In this retrospective cohort study, 534 adult patients with Fontan palliation were analysed and categorised into three groups: those with an atriopulmonary Fontan (n=199), those who underwent Fontan conversion to TCPC (n=138), and those who had TCPC as their initial Fontan procedure (n=197). The mean age at the time of Fontan conversion was 29 ± 9 years. Patients with an atriopulmonary Fontan had a comparable mean age of 29 ± 9 years, whereas those with TCPC were younger, with a mean age of 24 ± 7 years. Fontan conversion was primarily indicated as a result of atrial arrhythmias, which accounted for 62% of cases. Other indications included Fontan thrombosis in 13.9%, heart failure in 19%, and miscellaneous causes in 9%.

The study found that transplant-free survival over 15 years was similar between patients who underwent Fontan conversion and those with primary TCPC (42% vs. 47%). Even after excluding the 8% operative mortality associated with Fontan conversion, survival rates remained comparable (38% vs. 47%). Multivariable analysis revealed that neither the type of Fontan connection nor the conversion procedure itself was associated with death or the need for transplantation. Instead, the primary predictors of adverse outcomes were older age, hepatorenal dysfunction, heart failure, and elevated Fontan pressures. These comorbidities were more prevalent and severe with increasing age, suggesting that the duration of Fontan physiology is the dominant factor influencing long-term prognosis.

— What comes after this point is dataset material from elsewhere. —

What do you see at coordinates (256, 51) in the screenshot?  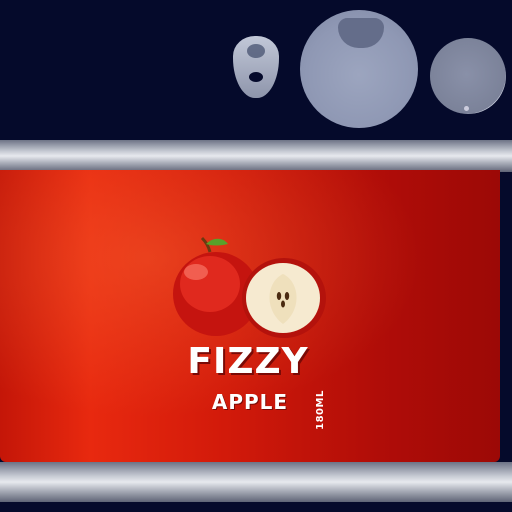 I see `pull-tab-rivet` at bounding box center [256, 51].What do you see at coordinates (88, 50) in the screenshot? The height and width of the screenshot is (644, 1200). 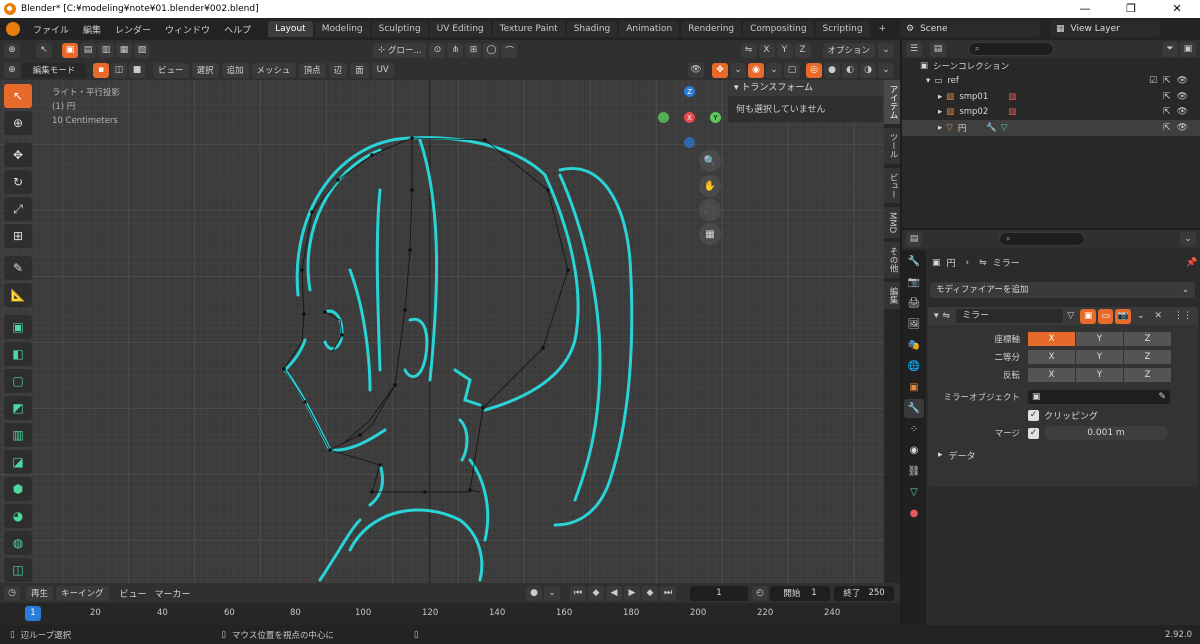 I see `select-mode-extend-icon: ▤` at bounding box center [88, 50].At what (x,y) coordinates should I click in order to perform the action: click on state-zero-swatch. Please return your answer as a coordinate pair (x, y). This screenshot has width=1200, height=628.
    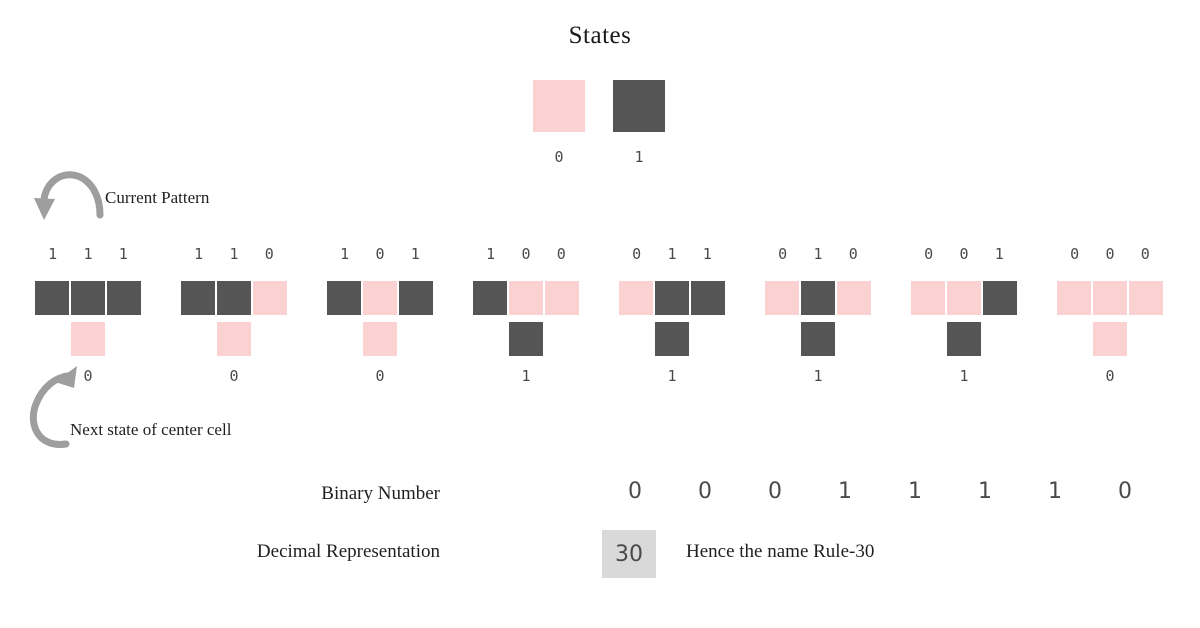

In summary, given the substantial operative risk and lack of survival benefit, the findings of this study suggest that Fontan conversion may not be the optimal strategy for most adults with atriopulmonary Fontan presenting with Fontan failure. End-stage organ dysfunction, heart failure, and elevated Fontan pressures are the suggested primary determinants of mortality or the need for transplantation, rather than the specific type of Fontan procedure. These factors are associated closely with patient age and the duration of Fontan physiology, and are highly relevant for clinical decision-making regarding treatment strategies for patients with failing Fontan circulation.

This clinically relevant study has already proven useful in our own practice, particularly in guiding decisions when the question of Fontan conversion has arisen. It underscores the importance of individualised risk assessment and highlights the need to weigh the long-term consequences of Fontan physiology carefully against the potential benefits of surgical intervention.